Lettres philosophiques by Voltaire

Lettres philosophiques by Voltaire

Auteur:Voltaire [Voltaire]
La langue: fra
Format: epub, mobi
Tags: Essai/Philosophie
Éditeur: Bibliothèque numérique romande
Publié: 2015-08-31T04:00:00+00:00


DIX-SEPTIÈME LETTRE

SUR L’INFINI ET SUR LA CHRONOLOGIE.

Le labyrinthe et l’abîme de l’infini est aussi une carrière nouvelle parcourue par Newton, et on tient de lui le fil avec lequel on s’y peut conduire.

Descartes se trouve encore son précurseur dans cette étonnante nouveauté, il allait à grands pas dans sa géométrie jusque vers l’infini ; mais il s’arrêta sur le bord. M. Wallis, vers le milieu du dernier siècle, fut le premier qui réduisit une fraction, par une division perpétuelle, à une suite infinie.

Milord Brouncker se servit de cette suite pour carrer l’hyperbole.

Mercator publia une démonstration de cette quadrature. Ce fut à peu près dans ce temps que Newton, à l’âge de vingt-trois ans, avait inventé une méthode générale pour faire sur toutes les courbes ce qu’on venait d’essayer sur l’hyperbole.

C’est cette méthode de soumettre partout l’infini au calcul algébrique, que l’on appelle calcul différentiel, ou des fluxions et calcul intégral.
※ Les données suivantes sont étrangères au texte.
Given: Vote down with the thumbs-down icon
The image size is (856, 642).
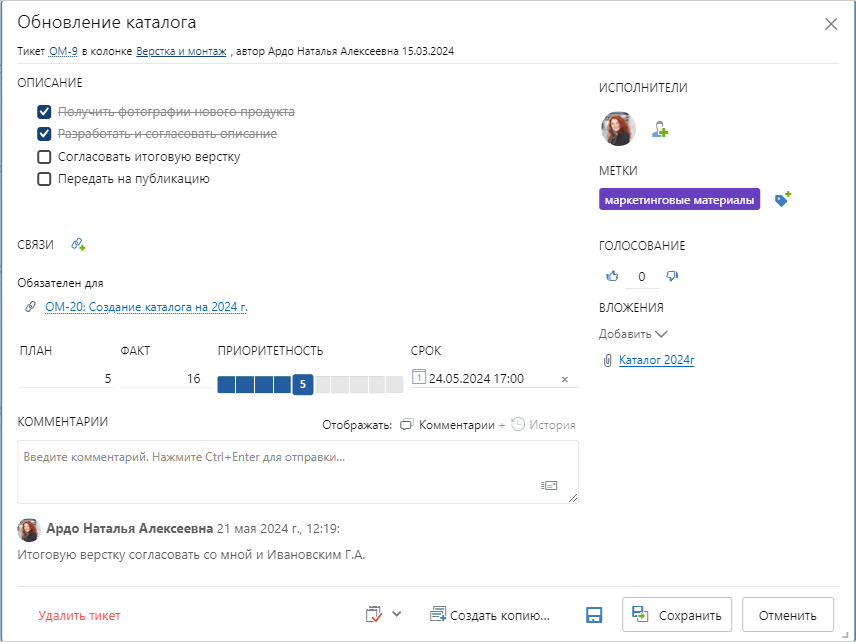Looking at the screenshot, I should coord(672,276).
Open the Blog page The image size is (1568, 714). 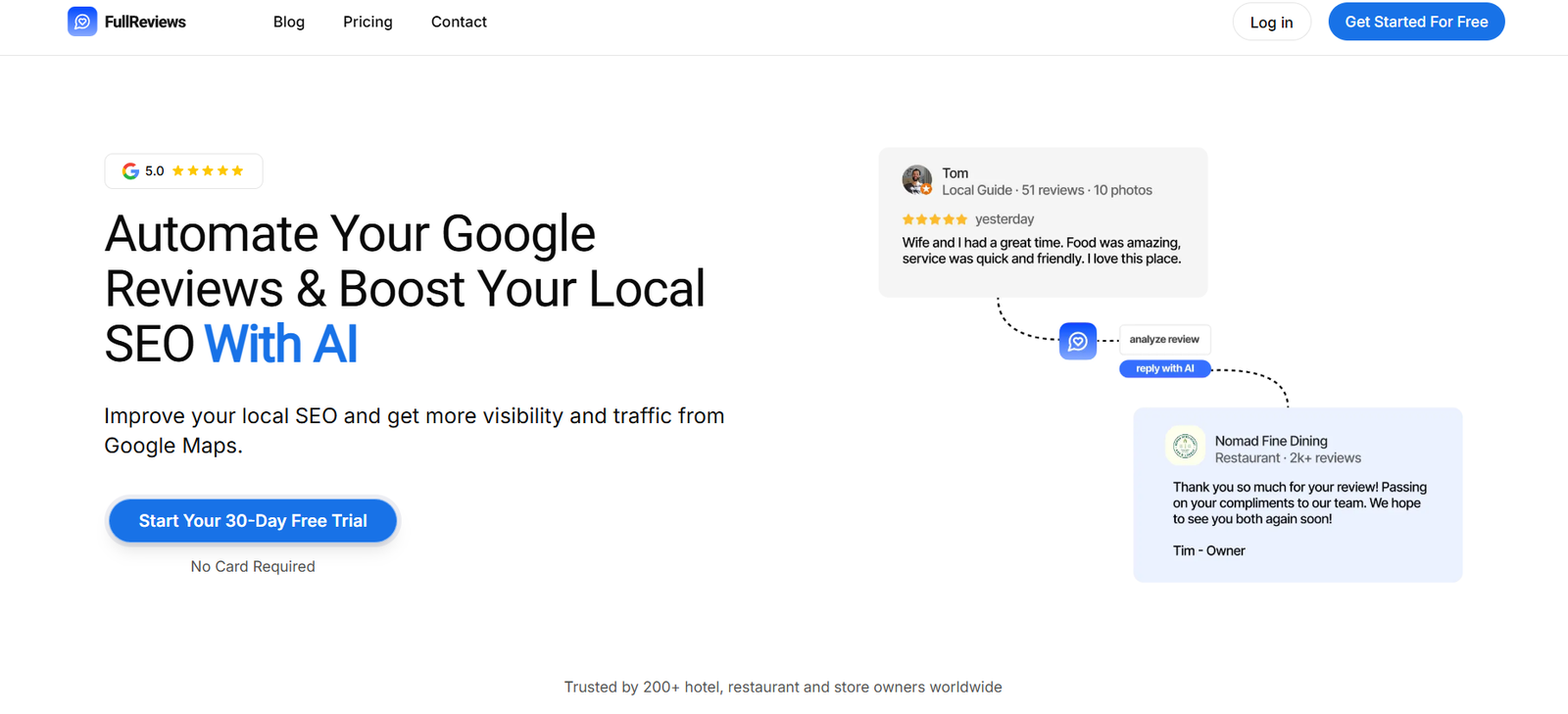click(288, 22)
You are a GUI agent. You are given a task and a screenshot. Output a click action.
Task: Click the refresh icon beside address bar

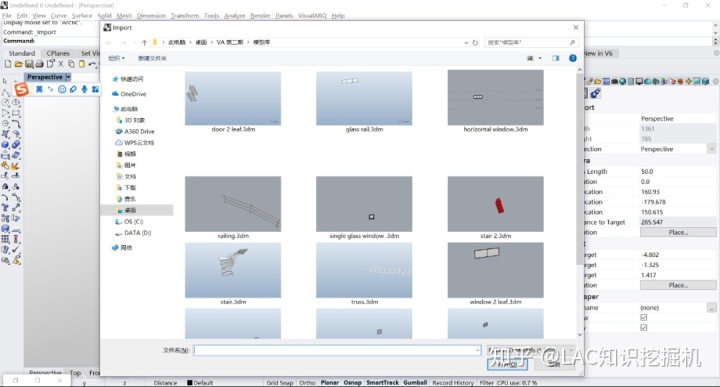coord(475,42)
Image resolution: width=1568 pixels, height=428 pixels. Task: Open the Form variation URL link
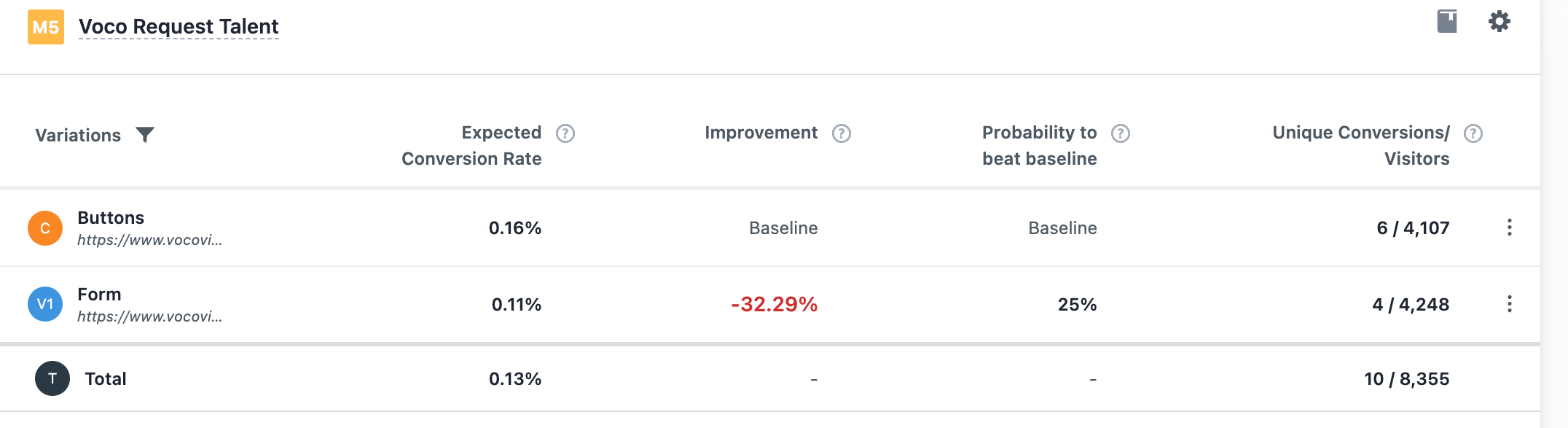pyautogui.click(x=149, y=316)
C’est l’art de nombrer et de mesurer avec exactitude ce dont on ne peut pas même concevoir l’existence.

En effet, ne croiriez-vous pas qu’on veut se moquer de vous, quand on vous dit qu’il y a des lignes infiniment grandes qui forment un angle infiniment petit.

Qu’une droite qui est droite tant qu’elle est finie, changeant infiniment peu de direction, devient courbe infinie : qu’une courbe peut devenir infiniment moins courbe.

Qu’il y a des carrés d’infini, des cubes d’infini, et des infinis d’infini, dont le pénultième n’est rien par rapport au dernier ?

Tout cela, qui paraît d’abord l’excès de la déraison, est, en effet, l’effort de la finesse et de l’étendue de l’esprit humain, et la méthode de trouver des vérités qui étaient jusqu’alors inconnues.

Cet édifice si hardi est même fondé sur des idées simples. Il s’agit de mesurer la diagonale d’un carré, d’avoir l’aire d’une courbe, de trouver une racine carrée à un nombre qui n’en a point dans l’arithmétique ordinaire.

Et, après tout, tant d’ordres d’infinis ne doivent pas plus révolter l’imagination que cette proposition si connue, qu’entre un cercle et une tangente on peut toujours faire passer des courbes ; ou cette autre, que la matière est toujours divisible. Ces deux vérités sont depuis longtemps démontrées, et ne sont pas plus compréhensibles que le reste.

On a disputé longtemps à Newton l’invention de ce fameux calcul. M. Leibnitz a passé en Allemagne pour l’inventeur des différences que Newton appelle fluxions, et Bernoulli a revendiqué le calcul intégral, mais l’honneur de la première découverte a demeuré à Newton, et il est resté aux autres la gloire d’avoir pu faire douter entre eux et lui.

C’est ainsi que l’on contesta à Harvey la découverte de la circulation du sang ; à M. Perrault, celle de la circulation de la sève. Hartsœker et Leuvenhœck se sont contesté l’honneur d’avoir vu le premier les petits vermisseaux dont nous sommes faits. Ce même Hartsœker a disputé à M. Huyghens l’invention d’une nouvelle manière de calculer l’éloignement d’une étoile fixe, on ne sait encore quel philosophe trouva le problème de la roulette.

Quoi qu’il en soit, c’est par cette géométrie de l’infini que Newton est parvenu aux plus sublimes connaissances.